La version définitive arrive quant à elle au salon de l’auto de Paris 1951, le délai imparti a finalement été respecté et les premières livraisons débutent en novembre 1951. Mais l’usine de Flins prévue pour recevoir la chaine de montage de la Frégate n’est pas encore prête, et c’est à Boulogne Billancourt que les premiers exemplaires voient le jour.
Mais qu’offrait alors la Renault Frégate ? Côté mécanique, elle se dote d’un quatre cylindres en ligne de 1.996cm3 qui développait 58Cv, c’est un peu mieux que la Citroën Traction (56Cv) mais loin de la Ford Vedette et ses 66Cv. Toutefois, la Frégate se rattrape sur l’aérodynamisme, la voiture peut rouler jusqu’à 130km/h et ne consomme que 11 litres aux 100km, des chiffres dans la moyenne de l’époque. Côté habitacle, celui-ci se révèle spacieux et permet de transporter six personnes, quant à la tenue de route et le freinage, ils sont dans la norme de l’époque.

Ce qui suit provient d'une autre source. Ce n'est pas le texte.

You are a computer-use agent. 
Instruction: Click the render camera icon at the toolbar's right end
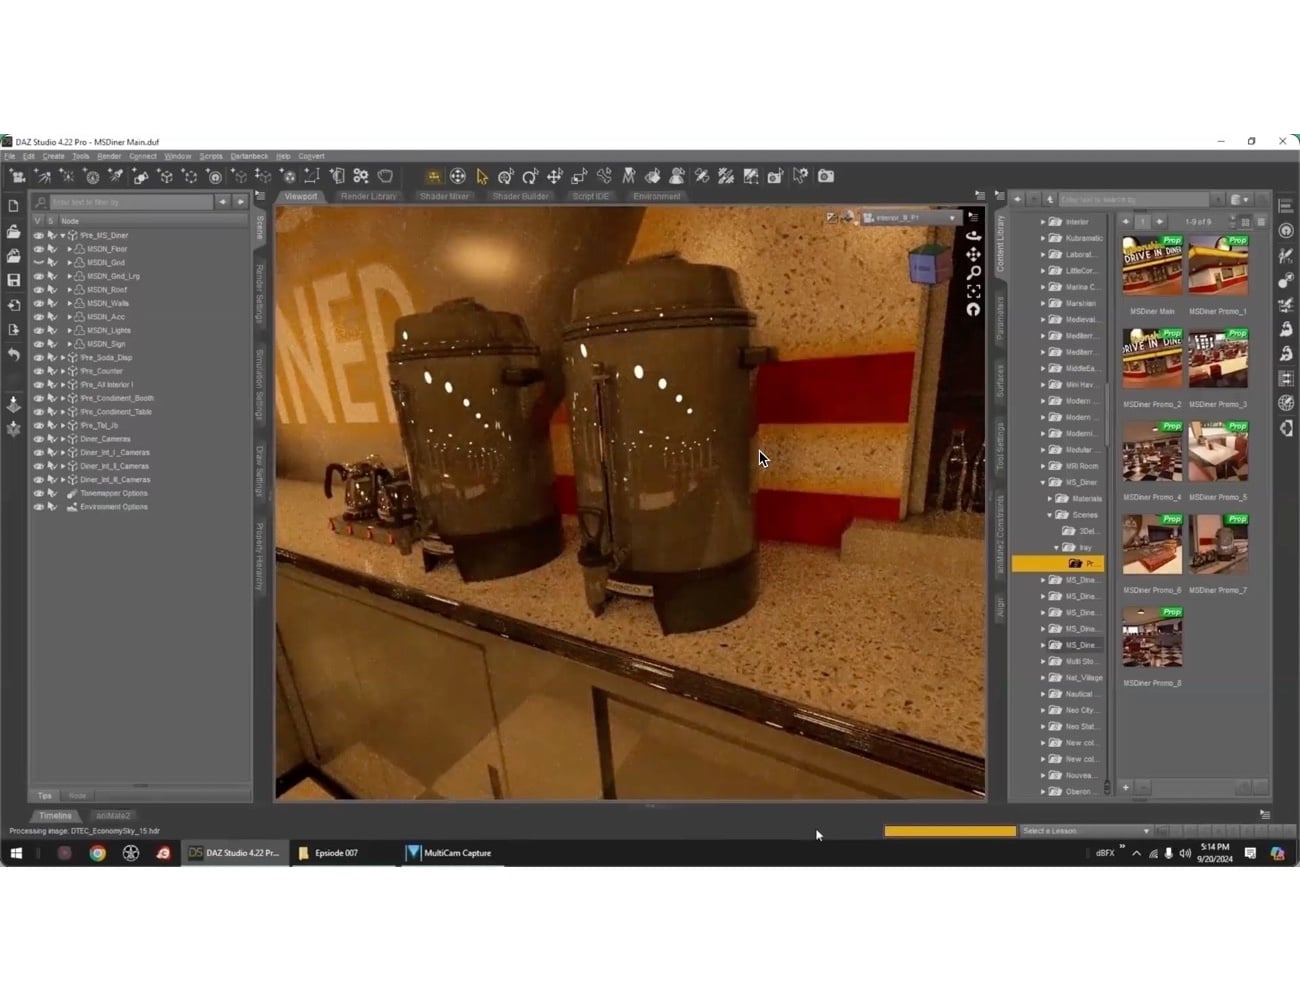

Mais, la Frégate n’est pas au point et la boite de vitesses tout comme la direction posent soucis, et les premiers clients essuient les plâtres. Si à cette époque il était de coutume que les premiers clients fussent victimes de défauts de jeunesse, la Frégate enchaîne les pannes plus que toute autre nouvelle voiture. Et l’Auto-Journal en fait ses choux gras, entachant la réputation du modèle. Mais à partir de 1953, la Régie réussi à fiabiliser le modèle, faisant taire les critiques.
Si la Renault Frégate a des problèmes de fiabilité, les ventes n’en sont que peu impactées : 10.342 ventes en 1952, 27.878 en 1953, 27.221 en 1954. Certes, sans ces soucis de fiabilité, la Renault Frégate aurait pu connaitre une commercialisation plus heureuse lors de ses premières années qui demeurent inférieures aux prévisions. Toutefois, à force de communication, Renault réussi à faire s’envoler les ventes au delà des 50.000 unités en 1955. Mais cette même année fut tragique, Pierre Lefaucheux se tue au volant d’une Frégate, cet événement n’entache toutefois pas la Frégate.

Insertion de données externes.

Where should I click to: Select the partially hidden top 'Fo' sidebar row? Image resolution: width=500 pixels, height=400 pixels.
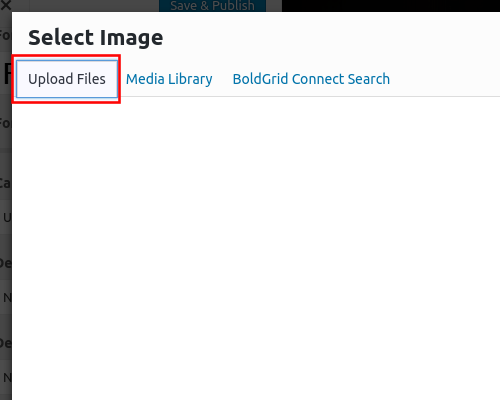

En 1956, avec la présentation de la Dauphine, l’ensemble des forces en matière de communication sont mises sur la nouvelle venue, la Frégate quant à elle est laissée à sont sort. Et malheureusement pour elle, de nouvelles concurrentes sont apparues sur le marché : l’illustre Citroën DS, la bourgeoise Peugeot 403 ou les Simca Vedette aux lignes américaines. Des rivales aux dents longues qui vont prendre des parts de marché, laissant à la Renault Frégate quelques miettes : les ventes retombent à 20.482 exemplaires en 1958.
Pour ne pas aider, le nouveau président de Renault, Pierre Dreyfus, estime la Frégate comme un modèle dépassé et ne souhaite plus miser sur ce cheval. Toutefois, l’on décide en 1957 d’octroyer la transmission Transfluide à la Frégate, mais cette innovation ne provoquera qu’un très léger sursaut pour le modèle, qui se meurt doucement. En définitive, la Frégate s’efface de la gamme Renault en 1960 après 180.463 exemplaires, et sans laisser de véritable, descendance, si ce n’est une américaine rebadgée : la Renault Rambler.